Extracted material Block Start

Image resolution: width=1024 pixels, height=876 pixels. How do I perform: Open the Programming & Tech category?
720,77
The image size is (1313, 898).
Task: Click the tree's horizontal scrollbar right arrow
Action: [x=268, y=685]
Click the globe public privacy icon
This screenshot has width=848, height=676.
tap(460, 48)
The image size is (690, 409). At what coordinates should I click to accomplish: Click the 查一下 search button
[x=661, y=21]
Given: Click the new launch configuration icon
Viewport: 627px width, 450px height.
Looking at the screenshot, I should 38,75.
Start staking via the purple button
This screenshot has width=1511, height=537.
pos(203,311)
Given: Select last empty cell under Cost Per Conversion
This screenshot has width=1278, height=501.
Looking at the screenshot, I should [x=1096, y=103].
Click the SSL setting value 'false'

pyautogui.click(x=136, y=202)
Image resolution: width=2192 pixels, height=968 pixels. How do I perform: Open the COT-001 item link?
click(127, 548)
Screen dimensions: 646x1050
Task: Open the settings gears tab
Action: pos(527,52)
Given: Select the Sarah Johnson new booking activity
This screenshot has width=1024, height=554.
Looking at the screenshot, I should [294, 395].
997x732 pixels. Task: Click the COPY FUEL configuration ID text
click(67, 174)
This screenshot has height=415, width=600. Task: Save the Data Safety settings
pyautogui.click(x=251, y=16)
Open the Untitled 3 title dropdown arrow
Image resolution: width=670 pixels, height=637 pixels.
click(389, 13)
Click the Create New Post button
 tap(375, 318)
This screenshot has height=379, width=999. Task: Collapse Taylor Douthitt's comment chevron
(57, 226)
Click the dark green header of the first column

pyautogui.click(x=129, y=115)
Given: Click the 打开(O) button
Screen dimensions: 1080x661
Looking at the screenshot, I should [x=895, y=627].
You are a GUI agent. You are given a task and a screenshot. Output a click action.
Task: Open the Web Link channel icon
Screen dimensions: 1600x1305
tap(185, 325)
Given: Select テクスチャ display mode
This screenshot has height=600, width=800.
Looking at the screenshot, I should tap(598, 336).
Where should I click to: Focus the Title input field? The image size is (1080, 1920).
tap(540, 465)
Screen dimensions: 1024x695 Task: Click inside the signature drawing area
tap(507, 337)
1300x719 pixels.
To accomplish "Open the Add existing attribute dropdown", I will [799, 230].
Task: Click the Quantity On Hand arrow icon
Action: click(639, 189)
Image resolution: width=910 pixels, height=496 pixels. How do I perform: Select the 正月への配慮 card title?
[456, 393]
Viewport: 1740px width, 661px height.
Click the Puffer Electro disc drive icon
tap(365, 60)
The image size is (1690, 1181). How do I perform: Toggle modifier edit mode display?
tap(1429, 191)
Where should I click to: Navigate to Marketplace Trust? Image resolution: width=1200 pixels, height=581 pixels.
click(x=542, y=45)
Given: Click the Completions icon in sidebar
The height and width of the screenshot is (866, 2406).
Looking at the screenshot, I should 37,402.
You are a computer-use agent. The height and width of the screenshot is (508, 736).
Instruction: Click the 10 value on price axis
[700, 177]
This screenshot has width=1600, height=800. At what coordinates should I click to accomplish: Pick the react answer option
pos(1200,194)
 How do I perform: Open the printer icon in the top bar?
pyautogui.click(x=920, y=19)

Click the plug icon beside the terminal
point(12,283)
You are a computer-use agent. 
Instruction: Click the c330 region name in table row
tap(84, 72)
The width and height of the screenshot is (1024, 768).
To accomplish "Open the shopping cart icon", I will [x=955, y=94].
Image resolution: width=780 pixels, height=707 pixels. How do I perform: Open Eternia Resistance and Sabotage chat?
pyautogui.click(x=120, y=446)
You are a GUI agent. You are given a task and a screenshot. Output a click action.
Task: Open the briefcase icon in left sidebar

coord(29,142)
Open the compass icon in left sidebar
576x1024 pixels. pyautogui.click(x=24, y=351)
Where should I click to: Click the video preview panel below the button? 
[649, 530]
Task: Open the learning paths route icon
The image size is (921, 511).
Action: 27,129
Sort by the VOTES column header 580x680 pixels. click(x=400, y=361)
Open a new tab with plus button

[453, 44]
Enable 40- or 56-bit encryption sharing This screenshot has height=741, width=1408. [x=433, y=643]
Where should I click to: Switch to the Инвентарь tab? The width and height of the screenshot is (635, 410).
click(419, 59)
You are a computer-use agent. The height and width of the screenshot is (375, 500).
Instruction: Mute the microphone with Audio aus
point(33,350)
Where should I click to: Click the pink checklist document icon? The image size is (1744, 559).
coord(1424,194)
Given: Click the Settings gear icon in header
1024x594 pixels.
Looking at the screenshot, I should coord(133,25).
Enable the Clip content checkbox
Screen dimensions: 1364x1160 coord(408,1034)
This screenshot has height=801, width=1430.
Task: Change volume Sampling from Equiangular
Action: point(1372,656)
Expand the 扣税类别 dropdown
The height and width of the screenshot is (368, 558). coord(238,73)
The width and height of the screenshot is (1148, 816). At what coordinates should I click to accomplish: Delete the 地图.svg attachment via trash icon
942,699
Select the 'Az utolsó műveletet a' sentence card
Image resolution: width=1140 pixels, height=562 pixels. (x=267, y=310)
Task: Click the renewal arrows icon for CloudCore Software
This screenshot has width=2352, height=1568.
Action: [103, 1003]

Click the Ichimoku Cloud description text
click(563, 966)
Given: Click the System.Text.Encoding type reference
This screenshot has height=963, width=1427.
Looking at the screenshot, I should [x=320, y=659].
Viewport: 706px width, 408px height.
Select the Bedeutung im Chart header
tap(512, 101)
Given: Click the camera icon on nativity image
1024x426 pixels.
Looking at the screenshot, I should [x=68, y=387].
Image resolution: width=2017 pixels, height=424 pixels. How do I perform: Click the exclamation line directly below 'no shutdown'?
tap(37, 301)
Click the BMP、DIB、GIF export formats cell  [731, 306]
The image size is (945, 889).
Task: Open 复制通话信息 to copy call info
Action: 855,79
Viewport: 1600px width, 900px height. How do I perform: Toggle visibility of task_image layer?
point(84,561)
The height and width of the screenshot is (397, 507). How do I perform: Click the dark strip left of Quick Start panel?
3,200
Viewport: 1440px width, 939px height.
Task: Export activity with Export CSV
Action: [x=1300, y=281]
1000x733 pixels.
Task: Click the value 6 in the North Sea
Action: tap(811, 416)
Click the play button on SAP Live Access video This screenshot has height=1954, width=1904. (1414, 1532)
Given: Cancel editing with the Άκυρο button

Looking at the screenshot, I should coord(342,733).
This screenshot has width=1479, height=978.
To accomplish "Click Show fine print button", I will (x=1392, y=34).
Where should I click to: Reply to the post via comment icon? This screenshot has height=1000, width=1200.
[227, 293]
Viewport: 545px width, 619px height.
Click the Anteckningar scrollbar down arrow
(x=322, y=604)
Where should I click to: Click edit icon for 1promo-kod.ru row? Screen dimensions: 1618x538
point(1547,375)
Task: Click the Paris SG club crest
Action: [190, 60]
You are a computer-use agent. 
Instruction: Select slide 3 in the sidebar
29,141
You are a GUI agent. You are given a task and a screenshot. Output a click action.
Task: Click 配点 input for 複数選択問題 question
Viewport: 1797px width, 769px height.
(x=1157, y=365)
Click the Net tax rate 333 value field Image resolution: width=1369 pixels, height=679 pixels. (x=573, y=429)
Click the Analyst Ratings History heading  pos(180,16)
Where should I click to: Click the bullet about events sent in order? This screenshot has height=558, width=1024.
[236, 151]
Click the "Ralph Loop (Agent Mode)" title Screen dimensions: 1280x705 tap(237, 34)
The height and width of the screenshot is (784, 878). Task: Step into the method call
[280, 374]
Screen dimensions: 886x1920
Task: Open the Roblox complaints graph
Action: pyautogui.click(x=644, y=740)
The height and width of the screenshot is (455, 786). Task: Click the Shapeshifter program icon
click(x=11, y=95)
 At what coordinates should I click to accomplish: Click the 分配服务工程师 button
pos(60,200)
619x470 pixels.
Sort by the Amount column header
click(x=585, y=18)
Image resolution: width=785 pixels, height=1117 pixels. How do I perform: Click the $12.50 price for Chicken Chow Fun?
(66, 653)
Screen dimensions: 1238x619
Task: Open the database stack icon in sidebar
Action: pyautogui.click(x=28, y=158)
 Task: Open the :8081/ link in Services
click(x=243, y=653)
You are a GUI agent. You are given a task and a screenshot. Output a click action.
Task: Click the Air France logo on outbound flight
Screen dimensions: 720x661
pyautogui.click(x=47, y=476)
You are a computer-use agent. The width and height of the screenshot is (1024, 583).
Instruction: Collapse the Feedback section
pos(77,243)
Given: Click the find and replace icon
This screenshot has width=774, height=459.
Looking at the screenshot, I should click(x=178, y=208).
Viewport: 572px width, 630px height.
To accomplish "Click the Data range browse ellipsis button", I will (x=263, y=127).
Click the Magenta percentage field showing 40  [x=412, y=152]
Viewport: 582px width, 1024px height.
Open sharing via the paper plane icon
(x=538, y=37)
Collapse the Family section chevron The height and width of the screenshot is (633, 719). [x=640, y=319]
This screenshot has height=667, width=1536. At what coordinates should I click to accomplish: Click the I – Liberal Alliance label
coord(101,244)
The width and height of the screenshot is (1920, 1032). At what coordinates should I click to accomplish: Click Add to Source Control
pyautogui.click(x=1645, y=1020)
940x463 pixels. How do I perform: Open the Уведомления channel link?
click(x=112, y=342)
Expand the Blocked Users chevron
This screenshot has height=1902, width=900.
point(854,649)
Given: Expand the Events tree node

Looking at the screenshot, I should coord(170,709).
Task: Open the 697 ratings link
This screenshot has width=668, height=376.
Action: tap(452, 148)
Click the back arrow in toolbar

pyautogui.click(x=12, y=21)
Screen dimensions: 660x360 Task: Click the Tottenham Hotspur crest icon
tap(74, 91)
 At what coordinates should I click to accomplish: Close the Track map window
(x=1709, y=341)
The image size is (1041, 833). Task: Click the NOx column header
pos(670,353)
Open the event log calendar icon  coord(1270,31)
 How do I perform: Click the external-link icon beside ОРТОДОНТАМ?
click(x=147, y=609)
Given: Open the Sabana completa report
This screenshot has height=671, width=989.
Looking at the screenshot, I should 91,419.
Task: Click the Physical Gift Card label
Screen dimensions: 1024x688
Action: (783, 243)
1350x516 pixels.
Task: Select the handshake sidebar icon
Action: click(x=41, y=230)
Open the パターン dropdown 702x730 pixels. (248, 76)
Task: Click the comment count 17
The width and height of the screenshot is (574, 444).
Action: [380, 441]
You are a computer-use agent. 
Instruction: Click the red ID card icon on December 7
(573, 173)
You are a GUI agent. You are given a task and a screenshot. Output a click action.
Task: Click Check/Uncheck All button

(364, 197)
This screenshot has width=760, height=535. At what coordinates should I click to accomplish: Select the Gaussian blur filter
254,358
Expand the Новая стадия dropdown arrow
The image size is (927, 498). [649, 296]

Extracted material Block End

What is needed => What you return must be the lines above that run from the line with "This screenshot has height=667, width=1536." to the line with "Open the event", inclusive, each copied exactly.

Written response =>
This screenshot has height=667, width=1536. At what coordinates should I click to accomplish: Click the I – Liberal Alliance label
coord(101,244)
The width and height of the screenshot is (1920, 1032). At what coordinates should I click to accomplish: Click Add to Source Control
pyautogui.click(x=1645, y=1020)
940x463 pixels. How do I perform: Open the Уведомления channel link?
click(x=112, y=342)
Expand the Blocked Users chevron
This screenshot has height=1902, width=900.
point(854,649)
Given: Expand the Events tree node

Looking at the screenshot, I should coord(170,709).
Task: Open the 697 ratings link
This screenshot has width=668, height=376.
Action: tap(452, 148)
Click the back arrow in toolbar

pyautogui.click(x=12, y=21)
Screen dimensions: 660x360 Task: Click the Tottenham Hotspur crest icon
tap(74, 91)
 At what coordinates should I click to accomplish: Close the Track map window
(x=1709, y=341)
The image size is (1041, 833). Task: Click the NOx column header
pos(670,353)
Open the event log calendar icon  coord(1270,31)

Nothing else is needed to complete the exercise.